It is very easy to become engrossed in our own little world...in our own little "good and bad" and why not?  The prospect of a new job, new house, new relationship is going to have a huge impact on our lives....but....upfront and truthfully.....it is barely a ripple on our community, our suburb, our city, our country.....the world.  Take a step back and look at the big picture.  It may mean the world to us...but it doesn't give us the right to treat people in a way that is demeaning or degrading.  Think of the impact you have on other people, and the way you react to them.   A ripple very easily becomes a wave.

The biggest ocean, starts with the smallest drop...and we are...the smallest drop. Each and every one of us.

If we live our lives to the fullest...become all we are destined to be....follow our dreams...our passions...our callings.... and be the "good" instead of the "bad"...then we are all wiener's...sorry winners! :)

Monday 15 April 2013

It's a wide, wide world....

The world is an amazing, amazing place. And it works on so many different levels.  There is the natural, evolutionary role where nature has it's own ebb and flow, and the natural world goes along on it's own time frame and agenda.  Without human exposure, the natural world would continue to expand and control itself depending on resources and environment.  The strong survive and the weak do not. Mother nature is cruel.  Mother nature does not need humans to exist.

In the economic world...the strong survive and continue to prosper....and the weak, do not...but for very different reasons.  To survive in the economic world you very much have to be the stronger.  And the main ingredient in bringing people down in the economic world is...their own mind.  The lack of confidence in themselves or their product is undoubtedly their own undoing.  Those that have the most confidence in themselves and their products, are those that continue to grow and expand.

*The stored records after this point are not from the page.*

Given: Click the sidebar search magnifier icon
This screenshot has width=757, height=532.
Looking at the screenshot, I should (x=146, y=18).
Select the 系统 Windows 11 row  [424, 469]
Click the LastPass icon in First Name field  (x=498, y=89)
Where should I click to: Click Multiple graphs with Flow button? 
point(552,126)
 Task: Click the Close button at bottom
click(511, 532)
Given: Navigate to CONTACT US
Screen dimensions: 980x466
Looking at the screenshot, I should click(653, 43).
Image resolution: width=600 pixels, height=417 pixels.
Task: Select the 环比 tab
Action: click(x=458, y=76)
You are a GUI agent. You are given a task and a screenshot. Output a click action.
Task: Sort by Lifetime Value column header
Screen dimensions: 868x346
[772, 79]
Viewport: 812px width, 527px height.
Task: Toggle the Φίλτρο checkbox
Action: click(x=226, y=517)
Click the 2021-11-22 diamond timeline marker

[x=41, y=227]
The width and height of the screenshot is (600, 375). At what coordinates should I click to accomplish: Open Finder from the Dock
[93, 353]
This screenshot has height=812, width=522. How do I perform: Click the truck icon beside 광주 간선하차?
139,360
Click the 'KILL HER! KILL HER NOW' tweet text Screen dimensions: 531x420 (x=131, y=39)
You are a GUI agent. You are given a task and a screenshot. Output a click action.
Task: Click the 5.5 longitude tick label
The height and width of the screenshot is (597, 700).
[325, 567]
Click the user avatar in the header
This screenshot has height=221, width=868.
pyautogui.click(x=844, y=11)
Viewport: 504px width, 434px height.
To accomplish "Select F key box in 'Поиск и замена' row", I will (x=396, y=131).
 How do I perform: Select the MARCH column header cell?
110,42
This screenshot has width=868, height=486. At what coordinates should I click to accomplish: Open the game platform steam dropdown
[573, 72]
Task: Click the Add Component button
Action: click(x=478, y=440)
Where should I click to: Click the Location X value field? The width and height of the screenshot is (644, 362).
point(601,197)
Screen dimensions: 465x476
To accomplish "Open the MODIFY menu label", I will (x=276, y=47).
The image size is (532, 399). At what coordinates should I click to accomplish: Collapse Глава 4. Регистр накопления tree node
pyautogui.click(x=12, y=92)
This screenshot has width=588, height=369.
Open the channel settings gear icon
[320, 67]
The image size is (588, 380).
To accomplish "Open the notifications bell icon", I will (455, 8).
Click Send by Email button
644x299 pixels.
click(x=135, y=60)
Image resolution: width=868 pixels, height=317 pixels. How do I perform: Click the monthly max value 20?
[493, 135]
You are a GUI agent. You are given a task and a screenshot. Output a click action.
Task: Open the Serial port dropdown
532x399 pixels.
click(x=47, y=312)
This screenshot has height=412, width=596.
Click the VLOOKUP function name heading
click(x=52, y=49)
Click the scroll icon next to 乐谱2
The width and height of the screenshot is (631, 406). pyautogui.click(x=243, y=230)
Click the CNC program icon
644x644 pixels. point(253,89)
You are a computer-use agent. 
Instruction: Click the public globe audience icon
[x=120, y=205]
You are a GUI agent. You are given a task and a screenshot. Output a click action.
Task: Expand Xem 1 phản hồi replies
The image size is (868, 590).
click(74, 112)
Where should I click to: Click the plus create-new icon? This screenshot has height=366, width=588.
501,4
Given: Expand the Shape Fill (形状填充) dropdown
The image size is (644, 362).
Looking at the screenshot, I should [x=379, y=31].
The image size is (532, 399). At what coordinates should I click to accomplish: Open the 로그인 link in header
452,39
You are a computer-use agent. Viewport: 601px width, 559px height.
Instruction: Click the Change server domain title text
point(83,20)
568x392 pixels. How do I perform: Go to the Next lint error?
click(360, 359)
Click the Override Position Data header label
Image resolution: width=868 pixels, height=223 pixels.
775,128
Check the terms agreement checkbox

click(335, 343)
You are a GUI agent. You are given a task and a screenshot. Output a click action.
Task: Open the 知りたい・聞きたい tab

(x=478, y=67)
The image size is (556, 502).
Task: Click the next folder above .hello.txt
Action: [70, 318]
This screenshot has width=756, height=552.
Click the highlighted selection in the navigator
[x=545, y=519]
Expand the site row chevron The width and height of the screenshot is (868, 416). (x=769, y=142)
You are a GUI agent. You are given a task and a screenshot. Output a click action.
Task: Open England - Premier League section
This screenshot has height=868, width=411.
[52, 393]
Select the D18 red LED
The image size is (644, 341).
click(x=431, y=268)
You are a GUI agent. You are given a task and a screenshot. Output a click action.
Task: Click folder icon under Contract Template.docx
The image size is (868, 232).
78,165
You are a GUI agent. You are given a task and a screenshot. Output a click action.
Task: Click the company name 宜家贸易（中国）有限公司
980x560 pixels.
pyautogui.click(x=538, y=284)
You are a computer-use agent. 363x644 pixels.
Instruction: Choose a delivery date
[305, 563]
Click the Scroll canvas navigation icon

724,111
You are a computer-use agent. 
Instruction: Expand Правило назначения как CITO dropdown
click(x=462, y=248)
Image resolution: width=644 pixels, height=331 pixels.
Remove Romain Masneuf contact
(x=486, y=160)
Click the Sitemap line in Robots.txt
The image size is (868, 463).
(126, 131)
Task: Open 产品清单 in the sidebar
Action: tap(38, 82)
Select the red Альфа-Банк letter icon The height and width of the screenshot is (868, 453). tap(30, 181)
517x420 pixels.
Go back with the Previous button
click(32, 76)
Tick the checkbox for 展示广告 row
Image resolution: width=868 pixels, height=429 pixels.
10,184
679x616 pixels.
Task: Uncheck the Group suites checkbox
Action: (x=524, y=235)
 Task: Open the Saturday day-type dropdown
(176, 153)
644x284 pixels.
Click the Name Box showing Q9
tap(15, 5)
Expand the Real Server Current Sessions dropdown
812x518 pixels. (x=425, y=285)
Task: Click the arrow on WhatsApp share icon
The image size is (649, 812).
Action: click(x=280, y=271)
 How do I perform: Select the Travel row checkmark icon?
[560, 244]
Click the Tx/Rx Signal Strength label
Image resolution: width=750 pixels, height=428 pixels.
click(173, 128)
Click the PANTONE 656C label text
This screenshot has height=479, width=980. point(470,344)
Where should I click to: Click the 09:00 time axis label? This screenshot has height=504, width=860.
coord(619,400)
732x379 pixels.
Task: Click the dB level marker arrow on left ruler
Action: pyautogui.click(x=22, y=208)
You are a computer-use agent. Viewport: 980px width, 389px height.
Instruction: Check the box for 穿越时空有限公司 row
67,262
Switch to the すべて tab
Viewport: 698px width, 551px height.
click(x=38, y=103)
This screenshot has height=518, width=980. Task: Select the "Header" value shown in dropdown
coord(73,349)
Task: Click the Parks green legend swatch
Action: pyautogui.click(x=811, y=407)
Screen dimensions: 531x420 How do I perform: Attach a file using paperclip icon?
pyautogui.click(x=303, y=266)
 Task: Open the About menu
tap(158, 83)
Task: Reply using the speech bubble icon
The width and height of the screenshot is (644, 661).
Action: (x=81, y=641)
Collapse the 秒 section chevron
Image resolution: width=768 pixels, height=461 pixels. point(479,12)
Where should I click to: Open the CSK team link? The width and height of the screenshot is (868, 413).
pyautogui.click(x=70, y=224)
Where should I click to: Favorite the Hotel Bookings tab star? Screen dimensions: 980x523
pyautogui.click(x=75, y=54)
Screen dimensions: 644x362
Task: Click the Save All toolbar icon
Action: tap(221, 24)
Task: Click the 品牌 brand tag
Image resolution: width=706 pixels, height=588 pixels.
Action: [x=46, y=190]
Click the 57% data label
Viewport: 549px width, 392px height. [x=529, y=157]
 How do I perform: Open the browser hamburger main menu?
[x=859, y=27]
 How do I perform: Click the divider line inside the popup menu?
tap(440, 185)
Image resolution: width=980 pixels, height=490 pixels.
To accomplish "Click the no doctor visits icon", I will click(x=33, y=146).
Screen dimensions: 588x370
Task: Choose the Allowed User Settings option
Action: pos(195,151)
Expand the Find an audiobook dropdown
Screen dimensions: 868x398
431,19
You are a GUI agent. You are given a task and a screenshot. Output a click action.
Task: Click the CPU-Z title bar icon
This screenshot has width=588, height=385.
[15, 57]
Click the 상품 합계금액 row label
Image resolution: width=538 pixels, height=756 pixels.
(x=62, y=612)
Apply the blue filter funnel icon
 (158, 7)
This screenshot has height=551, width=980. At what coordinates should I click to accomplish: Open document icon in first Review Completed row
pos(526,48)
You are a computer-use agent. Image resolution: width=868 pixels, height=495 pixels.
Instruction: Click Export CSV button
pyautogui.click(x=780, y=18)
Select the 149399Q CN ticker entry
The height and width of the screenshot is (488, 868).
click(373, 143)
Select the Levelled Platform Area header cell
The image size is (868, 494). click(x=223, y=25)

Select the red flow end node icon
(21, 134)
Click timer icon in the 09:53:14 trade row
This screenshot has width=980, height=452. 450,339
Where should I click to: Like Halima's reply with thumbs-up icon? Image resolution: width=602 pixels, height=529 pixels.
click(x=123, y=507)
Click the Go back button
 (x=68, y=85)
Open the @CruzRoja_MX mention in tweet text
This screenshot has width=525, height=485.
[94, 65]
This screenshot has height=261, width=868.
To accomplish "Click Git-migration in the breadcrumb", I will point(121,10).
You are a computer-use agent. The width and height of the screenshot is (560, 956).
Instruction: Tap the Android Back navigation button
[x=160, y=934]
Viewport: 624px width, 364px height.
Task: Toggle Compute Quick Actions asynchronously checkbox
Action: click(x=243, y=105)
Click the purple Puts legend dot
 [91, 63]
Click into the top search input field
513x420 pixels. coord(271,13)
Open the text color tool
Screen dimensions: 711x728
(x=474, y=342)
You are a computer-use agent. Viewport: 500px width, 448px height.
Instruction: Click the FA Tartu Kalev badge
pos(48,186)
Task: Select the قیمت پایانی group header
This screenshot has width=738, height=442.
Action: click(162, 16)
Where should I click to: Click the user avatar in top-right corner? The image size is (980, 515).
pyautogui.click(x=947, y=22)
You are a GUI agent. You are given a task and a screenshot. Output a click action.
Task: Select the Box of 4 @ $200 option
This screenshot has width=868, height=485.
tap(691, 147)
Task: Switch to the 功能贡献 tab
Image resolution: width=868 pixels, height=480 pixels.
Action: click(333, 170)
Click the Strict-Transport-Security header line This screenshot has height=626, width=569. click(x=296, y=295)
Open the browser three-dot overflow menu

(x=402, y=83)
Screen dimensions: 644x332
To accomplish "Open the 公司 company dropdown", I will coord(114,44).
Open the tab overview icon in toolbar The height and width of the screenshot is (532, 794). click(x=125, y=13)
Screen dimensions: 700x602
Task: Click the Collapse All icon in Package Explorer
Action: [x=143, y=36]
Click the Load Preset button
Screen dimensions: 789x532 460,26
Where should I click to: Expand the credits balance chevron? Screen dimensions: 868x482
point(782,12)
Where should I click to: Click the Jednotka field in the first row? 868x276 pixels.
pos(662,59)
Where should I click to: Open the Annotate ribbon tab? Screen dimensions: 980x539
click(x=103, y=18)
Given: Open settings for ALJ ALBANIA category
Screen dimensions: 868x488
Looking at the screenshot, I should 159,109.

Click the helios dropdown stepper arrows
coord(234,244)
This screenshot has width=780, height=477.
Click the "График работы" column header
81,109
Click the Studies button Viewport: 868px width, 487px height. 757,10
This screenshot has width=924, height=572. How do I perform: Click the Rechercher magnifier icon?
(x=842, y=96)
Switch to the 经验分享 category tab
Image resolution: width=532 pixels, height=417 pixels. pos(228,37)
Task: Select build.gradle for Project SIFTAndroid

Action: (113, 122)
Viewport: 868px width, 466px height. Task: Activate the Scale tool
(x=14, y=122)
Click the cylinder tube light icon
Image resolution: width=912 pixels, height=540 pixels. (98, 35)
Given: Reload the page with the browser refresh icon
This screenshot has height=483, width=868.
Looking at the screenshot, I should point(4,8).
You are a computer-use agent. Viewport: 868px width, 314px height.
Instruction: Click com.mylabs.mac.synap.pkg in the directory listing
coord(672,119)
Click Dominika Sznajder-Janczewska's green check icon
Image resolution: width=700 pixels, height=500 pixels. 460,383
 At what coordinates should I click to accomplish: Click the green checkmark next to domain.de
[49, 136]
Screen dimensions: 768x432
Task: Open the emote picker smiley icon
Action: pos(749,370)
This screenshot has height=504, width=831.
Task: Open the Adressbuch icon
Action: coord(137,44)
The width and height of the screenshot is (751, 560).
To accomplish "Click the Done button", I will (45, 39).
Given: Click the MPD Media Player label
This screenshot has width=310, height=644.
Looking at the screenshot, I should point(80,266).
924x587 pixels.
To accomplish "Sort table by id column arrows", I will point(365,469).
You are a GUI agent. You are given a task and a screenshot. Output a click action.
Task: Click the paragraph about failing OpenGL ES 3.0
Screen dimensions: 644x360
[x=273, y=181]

You only have to look at brand names and bottom lines to realise that.  Human nature is cruel.  Human nature needs humans to exist.

And then there is the spiritual...there are no arguments on how rich religion has become.  For all the vows of poverty the "church's" seems to continue to grow and prosper.  But there is much more to spirituality than religion and church.  I,  myself, feel very spiritual, but in no way attach myself to any church or act of religion.  I feel very close to nature and the ebb and flow of the seasons and life itself.  This in itself, makes me feel spiritual...at one with the earth, but not "Catholic" or "Protestant" or "Orthodox" or "Muslim" or "Buddhist" or "Hindu" or "Occultist" or any other "religion".  Shouldn't "religion" be a state of mind rather than "what I follow"??   "Religion" has a lot to answer to in the past.  I believe very strongly in treating people how I would like to be treated.  And that....Karma is a bitch!  What comes around...goes around!

But what about people who aren't animals, who aren't business people, who aren't spiritual....who are just trying to survive, trying to make ends meet, getting food on the table, getting children clothed, getting through to the next pay...next centre link payment...next dole payment?  Well, aren't they just trying to survive in their own little "world"? It may not be the natural world, the economic world, the spiritual world, but it is the world...to them. 

When does humanity reach rock bottom? 

I hope I never have to find out...naturally, economically or spiritually.